This is a very hairy problem. There are several proposals for fixing the record system. On a related note, see TDNR and related discussion on cafe.
Using the currently available language features, I think the best option is defining the two types in two different modules, and doing a qualified import. On top of this, if you want, you can implement some type class machinery.
In Customer.hs
module Customer where
data Customer = Customer { ..., foo :: Int, ... }
In Product.hs
module Product where
data Product = Product { ..., foo :: Int, ... }
While using them, in Third.hs
module Third where
import qualified Customer as C
import qualified Product as P
.. C.foo ..
.. P.foo ..
Yet, I imagine it won't be too late before you hit the problem about recursively dependent modules.
(FYI, this question is almost certainly a duplicate)
Solutions:
1) Prefix the fields with a tag indicating the type (extremely common)
data Customer = Customer {..., cFoo :: Int, ...}
2) Use type classes (less common, people complain prefixes like cFoo
are inconvenient but evidently not so bad that they will write a class and instance or use TH to do the same).
class getFoo a where
foo :: a -> Int
instance getFoo Customer where
foo = cFoo
3) Use better field names If the fields are actually different (which isn't always true, my computer has an age as does my employee), then this is the best solution.
There's a language extension DuplicateRecordFields
that allows duplication of field functions and makes its type to be inferred by type annotation.
Here is a little example (haskell-stack script):
#!/usr/bin/env stack
-- stack runghc --resolver lts-8.20 --install-ghc
{-# LANGUAGE DuplicateRecordFields #-}
newtype Foo = Foo { baz :: String }
newtype Bar = Bar { baz :: String }
foo = Foo { baz = "foo text" }
bar = Bar { baz = "bar text" }
main = do
putStrLn $ "Foo: " ++ baz (foo :: Foo) -- Foo: foo text
putStrLn $ "Bar: " ++ baz (bar :: Bar) -- Bar: bar text
See also the Has package: http://chrisdone.com/posts/duck-typing-in-haskell
And if you really need extensible records now, you can always use HList. But I wouldn't recommend this until you're really familiar and comfortable with medium-advanced Haskell, and even then I'd triple check you need it.

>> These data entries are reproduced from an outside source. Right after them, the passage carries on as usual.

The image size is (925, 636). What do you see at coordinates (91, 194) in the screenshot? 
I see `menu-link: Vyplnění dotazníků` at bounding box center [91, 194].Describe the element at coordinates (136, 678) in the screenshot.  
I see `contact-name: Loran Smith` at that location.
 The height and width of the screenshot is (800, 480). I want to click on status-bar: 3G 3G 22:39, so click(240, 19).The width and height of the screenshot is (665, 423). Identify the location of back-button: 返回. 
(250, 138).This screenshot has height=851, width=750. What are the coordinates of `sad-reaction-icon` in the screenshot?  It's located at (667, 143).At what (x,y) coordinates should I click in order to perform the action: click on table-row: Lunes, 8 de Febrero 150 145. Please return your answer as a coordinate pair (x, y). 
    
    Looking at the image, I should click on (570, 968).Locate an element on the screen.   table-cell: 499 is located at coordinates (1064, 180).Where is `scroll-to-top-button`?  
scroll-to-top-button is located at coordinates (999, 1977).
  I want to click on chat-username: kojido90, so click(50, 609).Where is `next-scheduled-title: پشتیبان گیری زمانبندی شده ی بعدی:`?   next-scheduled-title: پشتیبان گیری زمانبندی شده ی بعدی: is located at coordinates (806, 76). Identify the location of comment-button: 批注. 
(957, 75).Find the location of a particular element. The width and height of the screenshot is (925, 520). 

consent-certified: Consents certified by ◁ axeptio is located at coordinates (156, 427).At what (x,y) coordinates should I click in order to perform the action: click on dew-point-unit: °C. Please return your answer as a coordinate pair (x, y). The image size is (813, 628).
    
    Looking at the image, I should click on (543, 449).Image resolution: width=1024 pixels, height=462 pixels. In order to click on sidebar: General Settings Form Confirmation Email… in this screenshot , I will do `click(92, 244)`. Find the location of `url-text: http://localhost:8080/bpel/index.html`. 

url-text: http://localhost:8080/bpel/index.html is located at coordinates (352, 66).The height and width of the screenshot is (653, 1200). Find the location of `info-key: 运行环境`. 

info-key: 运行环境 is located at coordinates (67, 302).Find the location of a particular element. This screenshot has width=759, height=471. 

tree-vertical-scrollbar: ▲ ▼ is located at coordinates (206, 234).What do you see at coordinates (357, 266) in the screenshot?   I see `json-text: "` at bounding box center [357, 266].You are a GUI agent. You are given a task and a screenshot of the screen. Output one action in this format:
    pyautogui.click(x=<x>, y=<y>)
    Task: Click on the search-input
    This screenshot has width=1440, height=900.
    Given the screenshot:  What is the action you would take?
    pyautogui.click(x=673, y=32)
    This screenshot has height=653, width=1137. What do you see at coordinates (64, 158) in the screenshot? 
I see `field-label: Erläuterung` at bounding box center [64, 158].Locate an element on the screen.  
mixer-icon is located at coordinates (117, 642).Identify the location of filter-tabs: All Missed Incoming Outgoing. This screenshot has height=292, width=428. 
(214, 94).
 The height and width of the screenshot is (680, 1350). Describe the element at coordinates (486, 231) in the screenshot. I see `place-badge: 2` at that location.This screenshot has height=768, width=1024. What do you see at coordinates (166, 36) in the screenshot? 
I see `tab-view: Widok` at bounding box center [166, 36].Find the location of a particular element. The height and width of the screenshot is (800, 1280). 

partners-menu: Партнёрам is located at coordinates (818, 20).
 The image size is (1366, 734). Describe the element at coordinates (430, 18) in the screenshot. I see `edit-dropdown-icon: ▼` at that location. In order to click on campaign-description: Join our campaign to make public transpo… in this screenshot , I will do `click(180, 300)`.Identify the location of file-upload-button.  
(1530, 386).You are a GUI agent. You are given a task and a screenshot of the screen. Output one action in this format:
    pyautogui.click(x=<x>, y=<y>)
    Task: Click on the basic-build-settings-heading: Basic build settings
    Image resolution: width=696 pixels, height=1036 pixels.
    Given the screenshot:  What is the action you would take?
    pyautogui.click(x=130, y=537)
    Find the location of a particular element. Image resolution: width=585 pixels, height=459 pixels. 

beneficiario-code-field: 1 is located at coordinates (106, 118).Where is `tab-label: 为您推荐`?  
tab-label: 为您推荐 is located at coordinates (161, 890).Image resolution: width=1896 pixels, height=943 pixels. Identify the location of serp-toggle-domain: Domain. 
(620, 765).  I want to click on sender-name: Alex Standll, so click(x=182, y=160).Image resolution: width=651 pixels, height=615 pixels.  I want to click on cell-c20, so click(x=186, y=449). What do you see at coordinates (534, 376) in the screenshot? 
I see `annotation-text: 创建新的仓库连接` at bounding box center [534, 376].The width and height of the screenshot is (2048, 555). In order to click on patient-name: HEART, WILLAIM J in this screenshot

Haskelldb has a slightly more lightweight version: http://hackage.haskell.org/packages/archive/haskelldb/2.1.0/doc/html/Database-HaskellDB-HDBRec.html
And then there's another version of extensible records as part of the grapefruit frp library: http://hackage.haskell.org/package/grapefruit-records
Again, for your purposes, I'd bite the bullet and just rename the fields. But these references are to show that when you really need the full power of extensible records, there are ways to do it, even if none are as pleasant as a well-designed language extension would be.